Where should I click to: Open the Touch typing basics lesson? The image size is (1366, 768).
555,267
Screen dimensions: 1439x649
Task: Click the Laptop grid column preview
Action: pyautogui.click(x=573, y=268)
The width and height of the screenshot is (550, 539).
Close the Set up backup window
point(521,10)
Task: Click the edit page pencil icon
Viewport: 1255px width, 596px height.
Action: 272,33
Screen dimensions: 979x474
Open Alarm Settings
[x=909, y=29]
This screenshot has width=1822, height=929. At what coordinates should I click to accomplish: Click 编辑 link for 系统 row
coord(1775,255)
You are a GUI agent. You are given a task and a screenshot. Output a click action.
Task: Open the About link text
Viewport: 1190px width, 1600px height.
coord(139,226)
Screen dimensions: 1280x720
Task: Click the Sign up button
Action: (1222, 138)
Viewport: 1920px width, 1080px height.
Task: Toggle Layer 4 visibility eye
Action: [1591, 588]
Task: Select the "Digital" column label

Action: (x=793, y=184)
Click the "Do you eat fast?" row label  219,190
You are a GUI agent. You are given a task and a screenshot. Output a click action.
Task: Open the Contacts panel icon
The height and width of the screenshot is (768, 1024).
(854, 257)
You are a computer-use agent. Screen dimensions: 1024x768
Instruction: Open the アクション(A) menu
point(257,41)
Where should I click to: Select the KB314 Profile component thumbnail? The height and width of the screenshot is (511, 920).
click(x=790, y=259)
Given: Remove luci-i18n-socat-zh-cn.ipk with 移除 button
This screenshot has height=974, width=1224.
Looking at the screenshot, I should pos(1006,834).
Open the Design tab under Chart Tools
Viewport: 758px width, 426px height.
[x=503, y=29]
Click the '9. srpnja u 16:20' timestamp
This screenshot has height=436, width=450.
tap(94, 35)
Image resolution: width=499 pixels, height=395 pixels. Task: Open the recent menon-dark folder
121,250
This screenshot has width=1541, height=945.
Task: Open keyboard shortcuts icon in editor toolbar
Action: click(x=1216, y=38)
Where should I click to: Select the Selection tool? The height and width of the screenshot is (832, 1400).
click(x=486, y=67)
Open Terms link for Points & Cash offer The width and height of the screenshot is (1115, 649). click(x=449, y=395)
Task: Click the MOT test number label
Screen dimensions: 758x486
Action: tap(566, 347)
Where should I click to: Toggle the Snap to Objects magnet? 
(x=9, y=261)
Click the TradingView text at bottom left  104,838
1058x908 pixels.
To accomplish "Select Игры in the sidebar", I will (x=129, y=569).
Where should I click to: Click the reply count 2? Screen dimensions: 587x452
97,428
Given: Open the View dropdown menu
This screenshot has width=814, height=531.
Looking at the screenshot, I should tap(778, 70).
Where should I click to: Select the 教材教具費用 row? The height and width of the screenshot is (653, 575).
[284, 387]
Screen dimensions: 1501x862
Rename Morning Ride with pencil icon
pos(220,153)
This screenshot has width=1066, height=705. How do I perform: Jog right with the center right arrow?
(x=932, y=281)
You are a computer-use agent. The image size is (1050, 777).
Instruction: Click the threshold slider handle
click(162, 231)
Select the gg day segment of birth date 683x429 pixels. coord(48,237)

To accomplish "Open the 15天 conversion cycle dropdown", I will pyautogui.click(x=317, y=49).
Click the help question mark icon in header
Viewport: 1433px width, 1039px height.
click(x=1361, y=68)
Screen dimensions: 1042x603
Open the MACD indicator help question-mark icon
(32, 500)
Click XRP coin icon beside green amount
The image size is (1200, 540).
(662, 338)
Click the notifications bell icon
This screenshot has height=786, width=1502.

● **TASK BRIEF**: Search the data above for the string "computer" and return every line that has it.

● **SOLUTION FOR THIS PROBLEM**:
You are a computer-use agent. Screen dimensions: 1024x768
You are a computer-use agent. The image size is (1050, 777).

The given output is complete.